_Requirements_
Gather every line in the items below that contains the word "dimensions".

(Entries on where items appear)
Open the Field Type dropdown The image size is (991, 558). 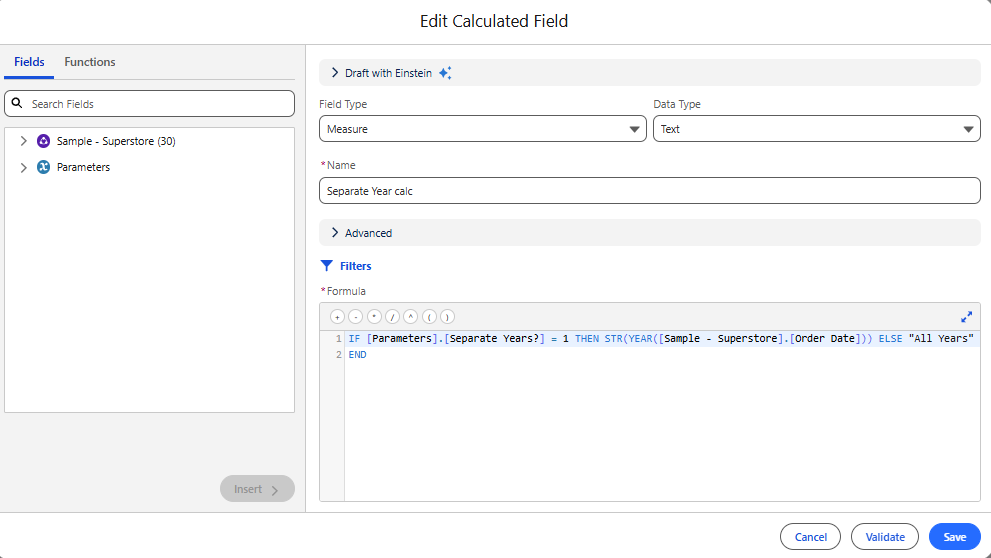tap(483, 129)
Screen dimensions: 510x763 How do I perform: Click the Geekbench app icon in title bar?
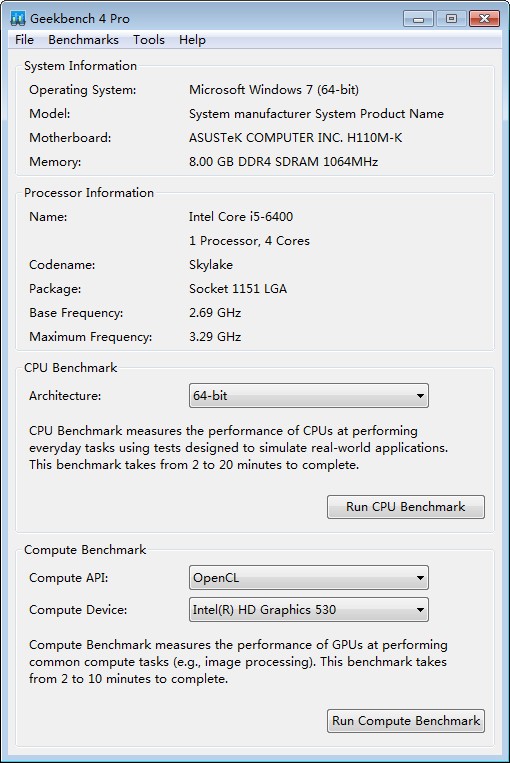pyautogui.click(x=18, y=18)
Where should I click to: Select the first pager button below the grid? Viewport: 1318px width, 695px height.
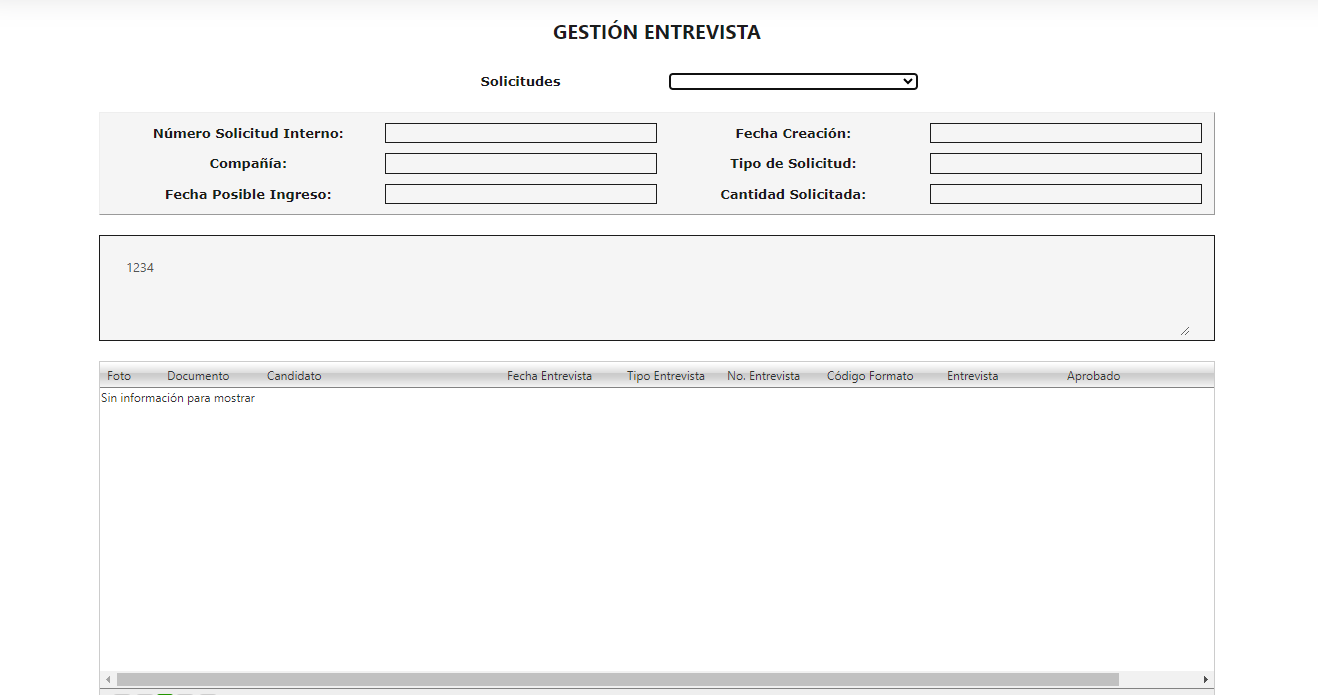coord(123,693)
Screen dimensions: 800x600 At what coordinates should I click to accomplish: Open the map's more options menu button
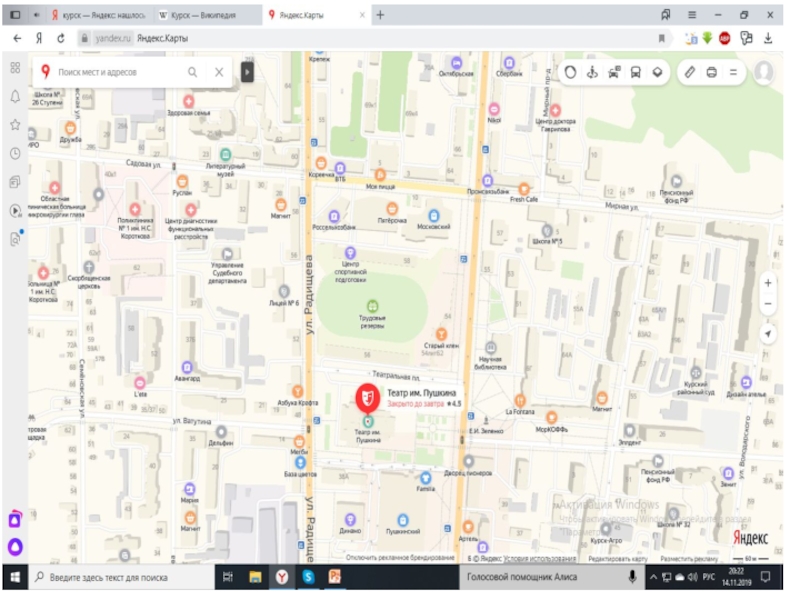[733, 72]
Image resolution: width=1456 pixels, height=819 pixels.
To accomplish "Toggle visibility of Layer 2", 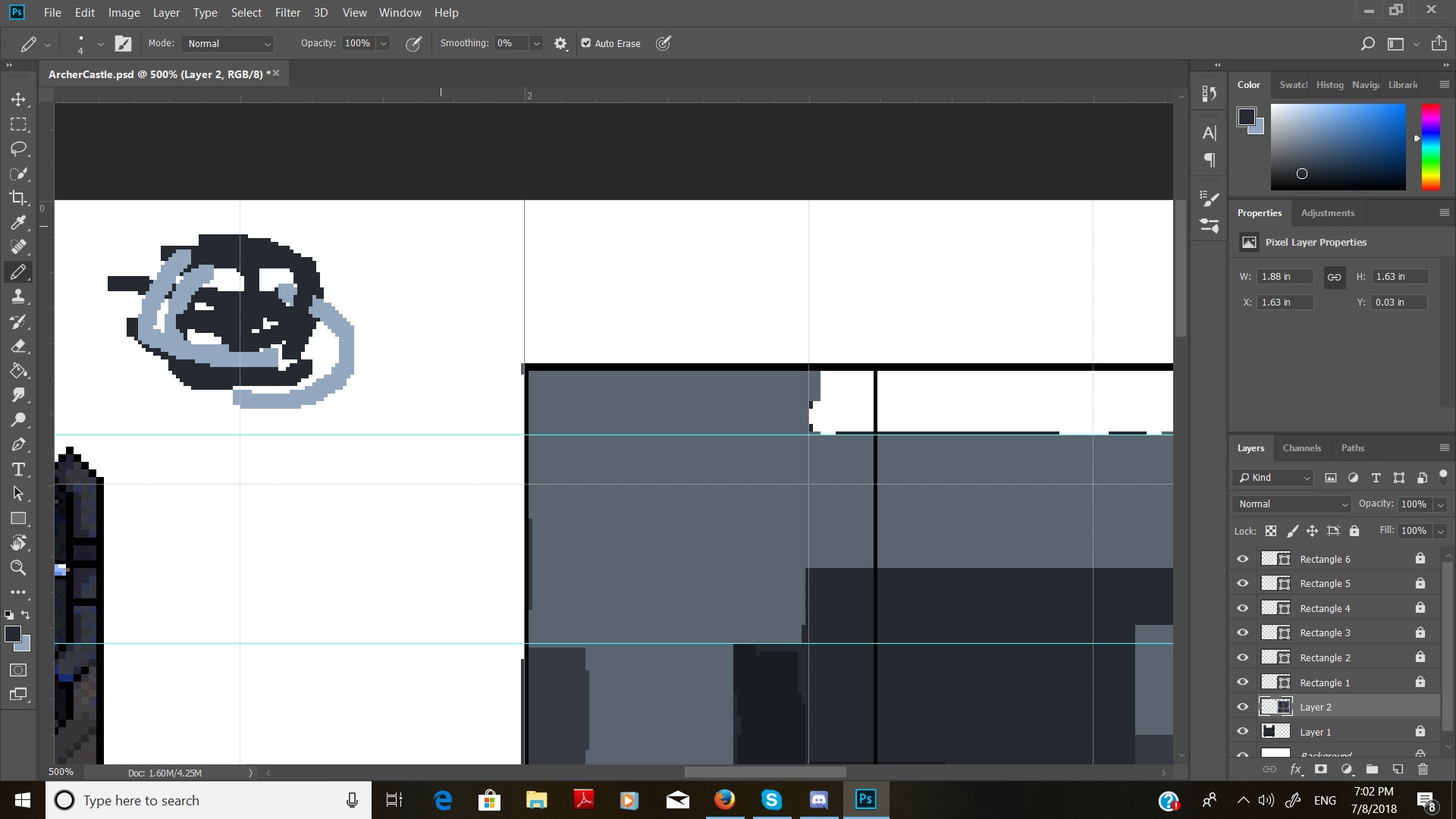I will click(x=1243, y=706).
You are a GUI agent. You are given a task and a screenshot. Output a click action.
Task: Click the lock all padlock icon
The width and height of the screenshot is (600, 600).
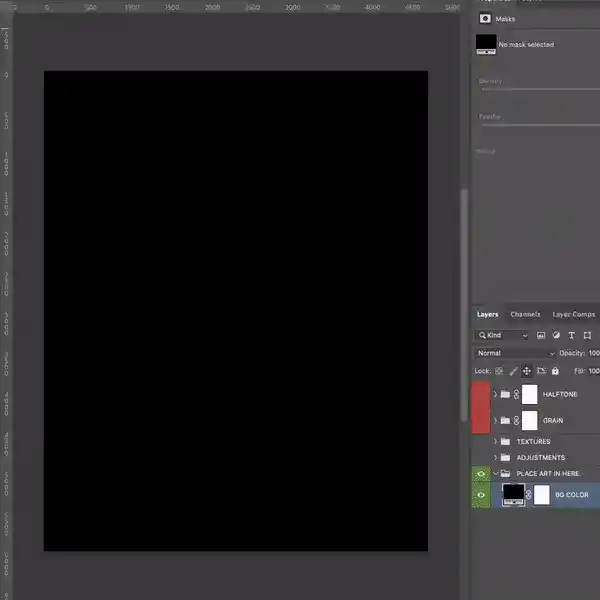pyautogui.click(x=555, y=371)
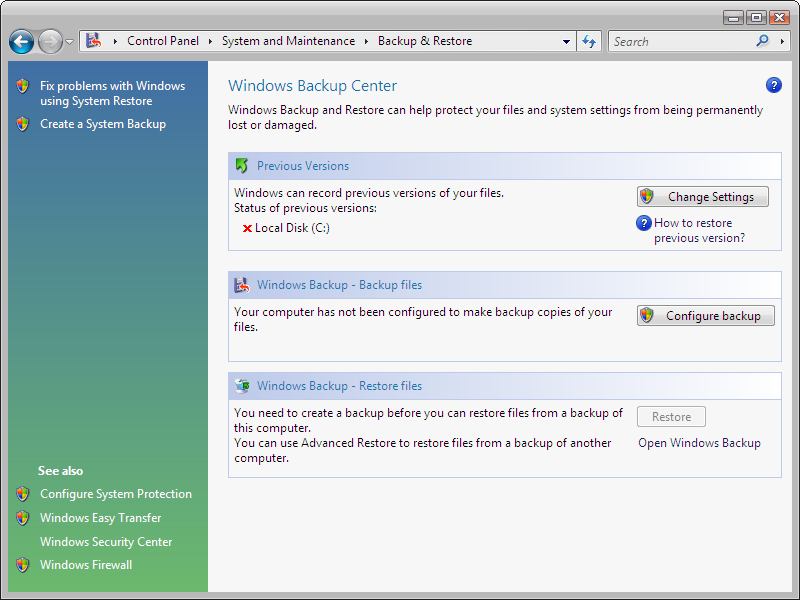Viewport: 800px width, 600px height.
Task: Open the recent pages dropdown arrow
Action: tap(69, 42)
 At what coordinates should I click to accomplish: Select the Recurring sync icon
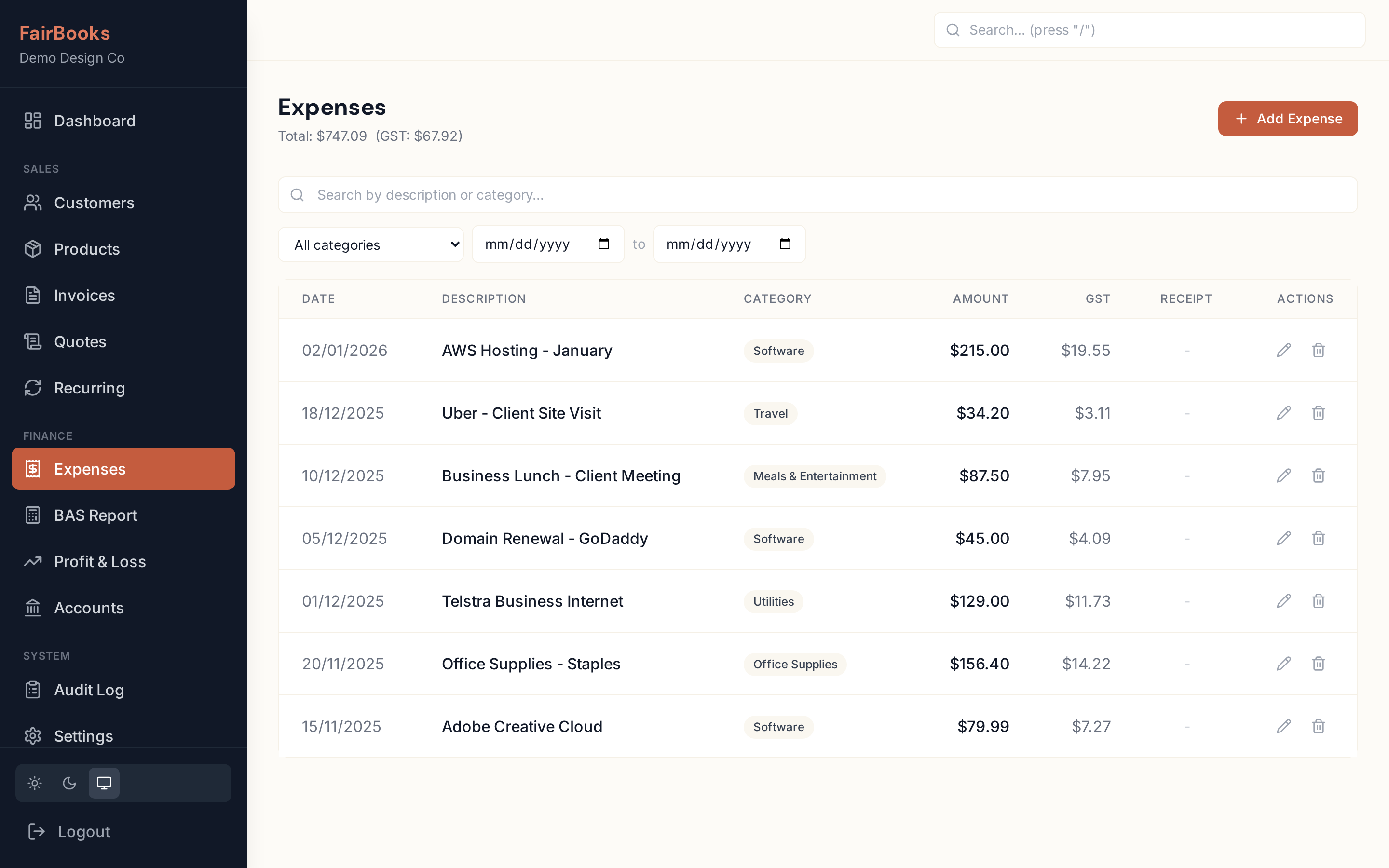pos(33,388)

_The solution_
Screen dimensions: 510x763 How do I perform: Click the Geekbench app icon in title bar?
Screen dimensions: 800x600 At what coordinates should I click to accomplish: Open the map's more options menu button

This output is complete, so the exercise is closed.